Circular wrote:Then there are my multitude of high viral titres and chronically high hs-CRP (though in the context of good CV markers).

In another thread recently I came to realize that my viral history may or may not be as bad as I've imagined. I wasn't paying close enough attention to the markers suggesting whether the viral activity is recent or past. I think they all suggested past, and some that I tested positive for might only be positive as a cross-reaction to another. Some doctors appear to interpret that even those conventionally seen as active in the past are actually active in the present. Here too ... where is the data (that I've not had time to look for myself either)? I think the "data" is that people with blood results like this feel bad, but that really doesn't a conclusion make.
[/quote]
TheBrain wrote:I’ve read that mold illness does not cause high hs-CRP, so something else is causing that. Your questions are good ones to ponder. Might Dr. Ackerley be able to answer them for you?

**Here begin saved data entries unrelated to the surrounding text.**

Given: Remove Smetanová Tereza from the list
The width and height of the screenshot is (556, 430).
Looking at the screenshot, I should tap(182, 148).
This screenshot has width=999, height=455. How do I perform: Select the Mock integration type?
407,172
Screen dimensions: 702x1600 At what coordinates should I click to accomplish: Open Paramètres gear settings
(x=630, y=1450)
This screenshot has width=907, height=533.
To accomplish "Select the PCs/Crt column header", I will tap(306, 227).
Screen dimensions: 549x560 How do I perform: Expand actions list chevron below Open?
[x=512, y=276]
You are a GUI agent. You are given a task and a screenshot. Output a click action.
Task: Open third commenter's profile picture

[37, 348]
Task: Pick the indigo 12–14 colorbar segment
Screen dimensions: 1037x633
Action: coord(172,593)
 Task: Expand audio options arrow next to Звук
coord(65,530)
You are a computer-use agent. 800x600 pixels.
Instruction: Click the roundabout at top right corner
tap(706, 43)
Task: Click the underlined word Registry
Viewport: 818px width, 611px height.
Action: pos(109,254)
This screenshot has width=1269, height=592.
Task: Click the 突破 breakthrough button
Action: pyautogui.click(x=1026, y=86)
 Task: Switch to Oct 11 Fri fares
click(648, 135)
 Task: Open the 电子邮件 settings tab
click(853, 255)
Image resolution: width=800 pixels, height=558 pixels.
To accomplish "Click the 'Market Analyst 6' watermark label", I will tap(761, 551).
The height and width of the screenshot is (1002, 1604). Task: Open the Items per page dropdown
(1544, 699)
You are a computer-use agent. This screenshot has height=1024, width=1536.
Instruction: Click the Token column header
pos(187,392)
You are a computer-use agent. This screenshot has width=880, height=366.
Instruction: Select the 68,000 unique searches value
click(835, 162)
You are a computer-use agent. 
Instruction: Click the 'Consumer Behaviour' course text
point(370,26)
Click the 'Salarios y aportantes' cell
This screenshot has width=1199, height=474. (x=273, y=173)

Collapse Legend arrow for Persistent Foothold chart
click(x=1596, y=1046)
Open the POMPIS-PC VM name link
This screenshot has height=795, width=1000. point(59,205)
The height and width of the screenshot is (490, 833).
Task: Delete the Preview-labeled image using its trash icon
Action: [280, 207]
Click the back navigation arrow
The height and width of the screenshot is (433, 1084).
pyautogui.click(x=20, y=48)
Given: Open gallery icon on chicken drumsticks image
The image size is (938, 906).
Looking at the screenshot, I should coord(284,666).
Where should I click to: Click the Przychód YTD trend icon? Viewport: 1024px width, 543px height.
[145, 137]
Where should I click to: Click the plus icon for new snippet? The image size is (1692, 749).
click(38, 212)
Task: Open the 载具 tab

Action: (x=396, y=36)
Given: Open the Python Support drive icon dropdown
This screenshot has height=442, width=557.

Thanks, that would be interesting. I'm planning on getting a coronary calcium score finally. My CV markers are good, but I wonder if I could still have plaque given my frequently (chronically?) high hs-CRP.
TheBrain wrote:I will say that I’ve come across mold experts (and mold patients who have essentially become experts) saying that people with mold illness should start there if they have multiple issues going on. For example, if someone is being treated for Lyme but not getting better, there’s a good chance that mold illness is the culprit and that needs to be addressed before the Lyme will resolve.

I've heard this too. Don't know what to think. One of my problems is I just don't believe anyone at all just because they say something. Although I sometimes give people the benefit of the doubt when I trust them in some way, in my mind I really have to understand the claims well to 'believe', and I never have the time to dig like that.
TheBrain wrote:So you’ve gotten better, but it doesn’t sound like you’ve gotten all better. It seems like something is in your way. Maybe it’s dental infections alone (not to minimize the enormity of infections in your case), but it does seem like mold is an issue for you. Didn’t your NeuroQuant results point to mold illness (atrophy in the caudate nucleus)? Or were your results overall in a gray area?

I would say I'm a lot better, some days 100%, some days 80=100%, say for example when cold and wet weather affect me. Mold may well be an issue, but at this point I can't say it's debilitating, so for now I'm going to keep working (spending) on the MARCoNS issues since I think it's easier to confirm, and since taking that further may get me all the way there.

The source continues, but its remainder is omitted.